This is the second in a series of posts about public comments submitted in response to the publication of the NIST Preliminary Cybersecurity Framework (PCSF). The earlier post is listed below.
This last week there have been 10 new comments posted to the NIST PCSF Comment web site. Actually, they were all posted to the site on November 25th, so it is very likely that additional comments have been submitted since then. This brings the total to a very disappointing 16 comments so far.
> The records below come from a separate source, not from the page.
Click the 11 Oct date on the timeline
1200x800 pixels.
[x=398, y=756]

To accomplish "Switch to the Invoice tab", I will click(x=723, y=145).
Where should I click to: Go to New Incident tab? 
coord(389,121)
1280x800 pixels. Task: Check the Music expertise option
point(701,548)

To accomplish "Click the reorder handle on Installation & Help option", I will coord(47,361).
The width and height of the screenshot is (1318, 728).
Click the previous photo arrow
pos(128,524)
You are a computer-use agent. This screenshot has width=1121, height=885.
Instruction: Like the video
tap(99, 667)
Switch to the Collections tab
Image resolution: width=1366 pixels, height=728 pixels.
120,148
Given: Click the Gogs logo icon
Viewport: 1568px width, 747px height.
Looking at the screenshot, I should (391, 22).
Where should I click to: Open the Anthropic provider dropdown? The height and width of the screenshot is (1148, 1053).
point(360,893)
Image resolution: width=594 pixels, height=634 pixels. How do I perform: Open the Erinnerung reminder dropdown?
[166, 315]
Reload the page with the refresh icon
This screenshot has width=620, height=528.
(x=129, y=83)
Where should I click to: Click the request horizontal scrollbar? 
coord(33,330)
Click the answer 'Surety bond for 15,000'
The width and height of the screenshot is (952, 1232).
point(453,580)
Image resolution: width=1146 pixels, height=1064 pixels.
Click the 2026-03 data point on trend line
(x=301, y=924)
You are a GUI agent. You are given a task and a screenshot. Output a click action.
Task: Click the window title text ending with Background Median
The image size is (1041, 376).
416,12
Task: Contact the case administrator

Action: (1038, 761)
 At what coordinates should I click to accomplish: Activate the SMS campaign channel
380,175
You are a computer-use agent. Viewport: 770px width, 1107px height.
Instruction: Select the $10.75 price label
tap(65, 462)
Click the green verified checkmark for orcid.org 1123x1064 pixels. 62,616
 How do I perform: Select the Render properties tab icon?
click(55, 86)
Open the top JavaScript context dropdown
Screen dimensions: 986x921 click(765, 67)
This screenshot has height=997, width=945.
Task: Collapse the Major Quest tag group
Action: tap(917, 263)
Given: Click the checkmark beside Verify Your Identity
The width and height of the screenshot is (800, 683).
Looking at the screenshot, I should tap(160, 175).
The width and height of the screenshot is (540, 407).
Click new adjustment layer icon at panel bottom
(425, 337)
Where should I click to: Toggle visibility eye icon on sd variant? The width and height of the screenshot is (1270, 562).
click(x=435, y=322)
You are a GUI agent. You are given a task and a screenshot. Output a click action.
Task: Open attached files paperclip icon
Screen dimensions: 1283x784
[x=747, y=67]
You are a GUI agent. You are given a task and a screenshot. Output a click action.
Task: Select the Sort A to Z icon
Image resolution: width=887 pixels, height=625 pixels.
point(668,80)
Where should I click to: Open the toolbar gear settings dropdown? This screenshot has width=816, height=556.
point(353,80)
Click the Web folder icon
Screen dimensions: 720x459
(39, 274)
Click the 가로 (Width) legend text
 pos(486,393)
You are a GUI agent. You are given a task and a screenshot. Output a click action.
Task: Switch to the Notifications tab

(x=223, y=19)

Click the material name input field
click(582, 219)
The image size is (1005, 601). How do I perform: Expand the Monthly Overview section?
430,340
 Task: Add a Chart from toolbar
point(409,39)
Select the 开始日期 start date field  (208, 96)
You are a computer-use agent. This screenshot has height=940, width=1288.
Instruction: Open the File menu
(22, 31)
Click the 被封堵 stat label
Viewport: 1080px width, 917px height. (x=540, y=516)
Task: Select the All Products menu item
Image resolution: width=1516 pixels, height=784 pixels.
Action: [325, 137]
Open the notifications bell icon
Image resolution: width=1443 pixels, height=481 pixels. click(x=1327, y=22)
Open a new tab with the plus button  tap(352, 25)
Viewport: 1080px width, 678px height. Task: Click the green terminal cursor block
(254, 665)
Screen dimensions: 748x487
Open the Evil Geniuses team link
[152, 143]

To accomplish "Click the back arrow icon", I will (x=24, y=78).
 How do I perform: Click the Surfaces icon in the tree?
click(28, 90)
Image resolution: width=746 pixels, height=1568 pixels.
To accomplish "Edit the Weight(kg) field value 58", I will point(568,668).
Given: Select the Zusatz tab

The comments form a very interesting spread of viewpoints. We have one comment from a hospital maintenance chief who wants to see violations of the CSF to be prosecuted as criminal violations (very unlikely to say the least). And we have a ‘good job’ comment from a college CISO. In between the two we have a number of interesting suggestions, including:
• Adding a sub-category requiring continuous monitoring of configuration baselines;
• Adding a sub-category requiring mitigation of identified vulnerabilities in security controls;
• Align the language in the PCSF with that used in the National Preparedness Goal (NPG) and System;
• Suggest the use of outcome-focused performance goals;
• Incorporate the use of data governance, risk management and compliance in the system design phase;
• Consider the use of compliance automation tools;
• Consider the security implications of ‘data-in-use’;
• Redefine ‘Framework Profile’ as the desired outcomes and ‘Framework Core’ as a list of key activities and re-order the two based upon those definitions;
• Include a discussion of the effects of uncertainty and complexity on cybersecurity; and
• Add three steps to the ‘Getting Started’ discussion; 1) Determine scope of critical infrastructure to protect, 2) Conduct self-assessment of current cybersecurity status, 3) Ensure continuous improvement.
We are beginning to see more use of the NIST spreadsheet format for the submission of comments, but it is hardly universal. Part of the problem is that some suggestions for changes or improvements are not able to be directly tied to a specific page or line in the PCSF.